When I first start a dog in the pen, or take him to the pasture for the first time, it's not uncommon for him to just bust through the sheep and scatter them. To try and prevent this from happening again, I'll use my body and sorting stick (maybe tapping it on the ground) to push him out a bit. If I'm working in the pen and he's being pretty bad about busting the sheep, I'll put the sheep on the fence and get between the dog and the sheep. I'll just let him work in a half circle for a while until he settles down and gets the message I'm not going to tolerate him busting in.
After a few sessions in the pen I'll move to the pasture. I'll use the same dog broke sheep, and maybe an older dog (just staying back, but there if the sheep happen to get away). Hopefully I've established somewhat of a stop on the dog, most of that work was done on him in the pen with the sheep, and some yard work on a line. While working in the field, I'll just walk around and let the dog keep the sheep up to me. It's okay if the sheep pass me, I'll just turn and go the other direction, letting the dog go around and catch them. I'll also insist the dog stop when I say. After a little balance work, I'll start doing mini outruns, and asking the dog to stop when he gets behind the sheep.

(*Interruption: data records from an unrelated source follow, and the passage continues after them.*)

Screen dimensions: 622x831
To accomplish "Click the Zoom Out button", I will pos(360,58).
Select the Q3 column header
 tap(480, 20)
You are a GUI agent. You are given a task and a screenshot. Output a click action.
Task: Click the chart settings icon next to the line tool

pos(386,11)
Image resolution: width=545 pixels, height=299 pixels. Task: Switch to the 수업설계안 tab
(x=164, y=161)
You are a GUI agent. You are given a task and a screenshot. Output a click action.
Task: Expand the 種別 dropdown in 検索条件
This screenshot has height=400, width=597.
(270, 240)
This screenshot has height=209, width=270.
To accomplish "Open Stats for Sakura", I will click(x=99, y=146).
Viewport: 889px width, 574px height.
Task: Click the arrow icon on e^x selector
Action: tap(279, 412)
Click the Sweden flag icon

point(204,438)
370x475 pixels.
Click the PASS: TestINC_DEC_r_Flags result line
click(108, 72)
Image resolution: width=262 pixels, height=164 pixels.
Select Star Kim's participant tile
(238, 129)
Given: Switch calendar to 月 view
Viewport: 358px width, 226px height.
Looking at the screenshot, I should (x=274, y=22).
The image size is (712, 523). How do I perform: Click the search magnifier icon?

As the dog progresses and I have pretty good control of him as far as stopping, I'll change stock. I'll use some sheep that are not as dog broke and offer the dog a bit more of a challenge. He will have to think more and be in the right place or risk losing his sheep. The sheep will teach the dog a lot if allowed to. After the dog has been working a few months on semi dog broke sheep, I like to put him on some lambs, that will really make him think about what he's doing and slow him down if he's been working too fast and close. A few days of working the flighty lambs, or any kind of flighty sheep, will usually make a difference. The dog will be thinking more about what he's doing and how fast he's doing it. I'm careful not to let the sheep get the best of him by out doing him, they can be very frustrating to a young or even old dog. If the sheep are behaving semi nicely I can work for 20 or 30 minutes. If they are being real boogers I'll and stop before all goes hay wire even if I only get a 10 minutes work. 10 minutes of positive work is far better than 20 minutes of wrecks and getting beat. The sheep are often the best teachers, even to the trainer.